Genomics in Cardiovascular Disease

A paradigm shift toward biology occurred in the 1990s and was subsequently catalyzed by the sequencing of the human genome in 2000. The cost of deoxyribonucleic acid (DNA) sequencing has gone from millions to thousands of dollars with sequencing of oneʹs entire genome costing only $1,000. Rapid DNA sequencing is being embraced for single gene disorders, particularly for sporadic cases and those from small families. Transmission of lethal genes such as associated with Huntingtonʹs disease can, through in vitro fertilization, avoid passing it on to oneʹs offspring. DNA sequencing will meet the challenge of elucidating the genetic predisposition for common polygenic diseases, especially in determining the function of the novel common genetic risk variants and identifying the rare variants, which may also partially ascertain the source of the missing heritability.

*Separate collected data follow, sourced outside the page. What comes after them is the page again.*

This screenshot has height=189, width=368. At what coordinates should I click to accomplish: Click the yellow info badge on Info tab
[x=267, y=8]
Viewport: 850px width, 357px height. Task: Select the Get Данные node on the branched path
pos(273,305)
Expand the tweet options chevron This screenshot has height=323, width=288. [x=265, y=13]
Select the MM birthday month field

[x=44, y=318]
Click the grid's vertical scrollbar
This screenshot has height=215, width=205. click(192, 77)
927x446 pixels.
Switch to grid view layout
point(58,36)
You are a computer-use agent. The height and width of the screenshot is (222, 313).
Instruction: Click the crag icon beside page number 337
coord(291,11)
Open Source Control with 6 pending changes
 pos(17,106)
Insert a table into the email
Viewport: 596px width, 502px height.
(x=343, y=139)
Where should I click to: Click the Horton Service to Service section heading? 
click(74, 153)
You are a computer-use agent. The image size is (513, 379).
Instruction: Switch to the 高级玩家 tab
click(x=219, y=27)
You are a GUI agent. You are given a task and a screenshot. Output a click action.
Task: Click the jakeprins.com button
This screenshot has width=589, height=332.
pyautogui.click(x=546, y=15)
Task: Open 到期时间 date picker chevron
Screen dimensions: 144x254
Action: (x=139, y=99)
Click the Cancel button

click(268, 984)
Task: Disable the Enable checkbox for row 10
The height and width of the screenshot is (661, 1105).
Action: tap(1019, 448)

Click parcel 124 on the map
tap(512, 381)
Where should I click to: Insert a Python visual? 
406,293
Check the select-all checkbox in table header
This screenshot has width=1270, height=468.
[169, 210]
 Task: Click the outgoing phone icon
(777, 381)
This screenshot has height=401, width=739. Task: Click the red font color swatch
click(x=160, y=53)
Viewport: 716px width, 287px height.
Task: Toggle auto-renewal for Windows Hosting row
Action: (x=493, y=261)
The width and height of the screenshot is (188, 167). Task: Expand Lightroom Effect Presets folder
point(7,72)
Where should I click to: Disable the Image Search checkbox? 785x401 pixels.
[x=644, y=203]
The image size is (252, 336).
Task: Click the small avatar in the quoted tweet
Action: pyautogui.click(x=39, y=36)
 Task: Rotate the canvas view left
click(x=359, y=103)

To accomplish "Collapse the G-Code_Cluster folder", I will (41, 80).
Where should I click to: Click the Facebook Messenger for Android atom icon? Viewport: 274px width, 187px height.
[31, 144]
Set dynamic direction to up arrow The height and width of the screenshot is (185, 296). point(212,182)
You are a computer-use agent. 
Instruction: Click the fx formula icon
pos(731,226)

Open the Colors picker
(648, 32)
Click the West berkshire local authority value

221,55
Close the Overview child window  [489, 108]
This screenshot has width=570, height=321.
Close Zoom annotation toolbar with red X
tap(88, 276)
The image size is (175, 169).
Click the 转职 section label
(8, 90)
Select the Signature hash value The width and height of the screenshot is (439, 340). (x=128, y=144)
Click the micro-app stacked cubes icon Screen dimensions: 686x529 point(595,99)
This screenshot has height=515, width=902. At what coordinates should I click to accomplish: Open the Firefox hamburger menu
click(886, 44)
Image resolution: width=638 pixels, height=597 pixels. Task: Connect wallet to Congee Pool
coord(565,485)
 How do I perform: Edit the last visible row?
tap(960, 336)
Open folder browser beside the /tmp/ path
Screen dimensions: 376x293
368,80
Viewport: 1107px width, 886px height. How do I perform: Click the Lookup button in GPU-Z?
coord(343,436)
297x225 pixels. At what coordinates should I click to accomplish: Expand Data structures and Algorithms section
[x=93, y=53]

The challenge for DNA sequencing remains great, despite human genome sequences being 99.5% identical, the 3 million single nucleotide polymorphisms responsible for most of the unique features add up to 40 to 60 new mutations per person which, for 7 billion people, is 300 to 400 billion mutations. It is claimed that DNA sequencing has increased 10,000-fold while information storage and retrieval only 16-fold. The physician and health user will be challenged by the convergence of 2 major trends, whole genome sequencing, and the storage/retrieval and integration of the data.